Nach Herz-OP: Schalke-Ultra wacht als BVB-Fan auf

„Fußball ist Herzenssache“: Das würden zwar viele Fans unterschreiben, zeigt sich aber selten so deutlich wie im Fall von Ralf Sprenger (56). Eine Woche nach seiner schwierigen Herz-OP ist der Schalke-Ultra wieder aus dem künstlichen Koma aufgewacht- und plötzlich brennender BVB-Anhänger. Von seinem alten Verein, seinem Schalke-Tattoo auf der Brust und seinem Merchandise will er seitdem nichts mehr wissen.

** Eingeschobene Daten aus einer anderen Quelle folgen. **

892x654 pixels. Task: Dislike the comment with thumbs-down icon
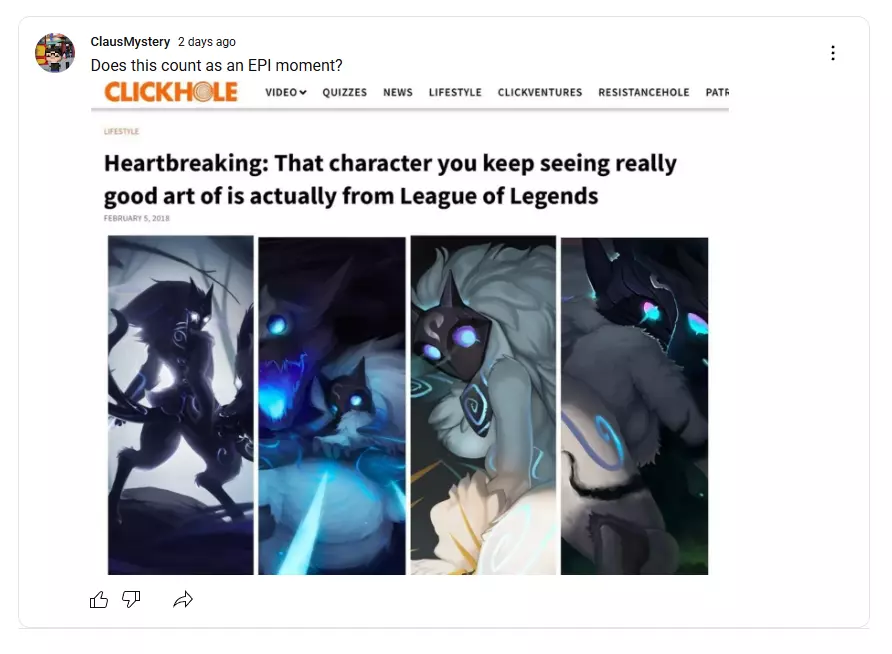(x=131, y=599)
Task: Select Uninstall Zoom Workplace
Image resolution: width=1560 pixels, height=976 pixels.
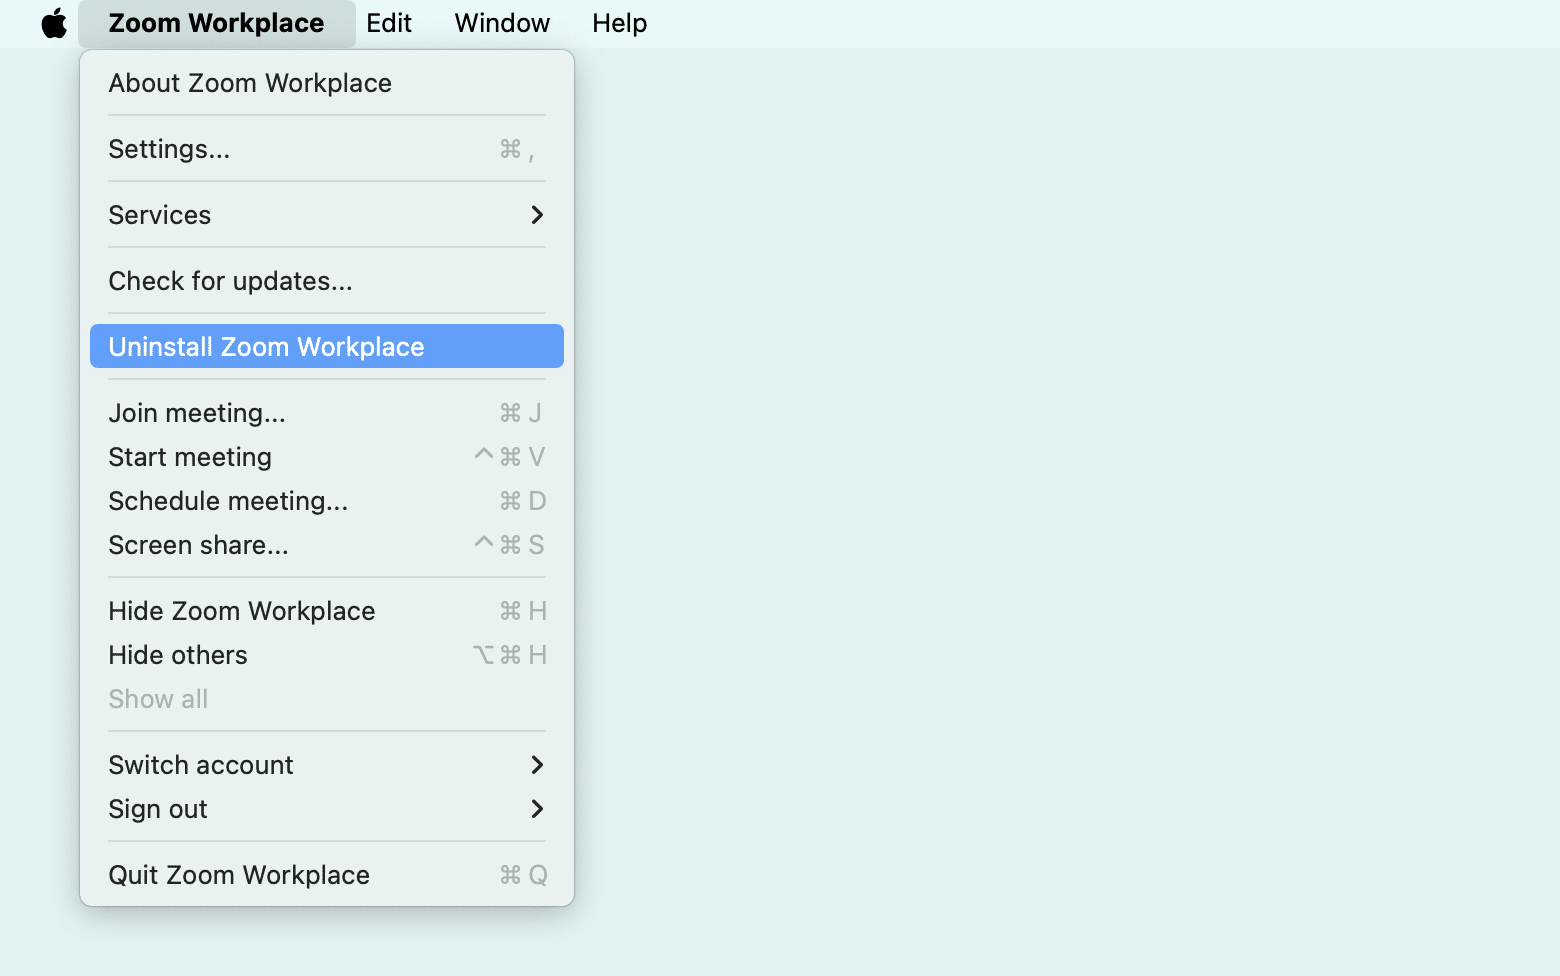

„Das eingesetzte Kunstherz, das unterstützend wirken soll, hat mir gezeigt, für welchen Verein es wirklich schlägt“, sagt Sprenger. Er verspüre für die Königsblauen „nur noch Hass“ und sei sehr dankbar, doch noch zum richtigen Verein gefunden zu haben. Wie aus ihm einmal ein Schalke-Fan werden konnte, wisse er nicht. „Ich war wohl im Herzen verfehlt“, sagt Sprenger.

Am Samstag wird er wohl erstmals im Heimspiel gegen Bremen im Dortmund-Block stehen. Seine Fahne mit dem Slogan „Echte Liebe“ liegt bereits bereit.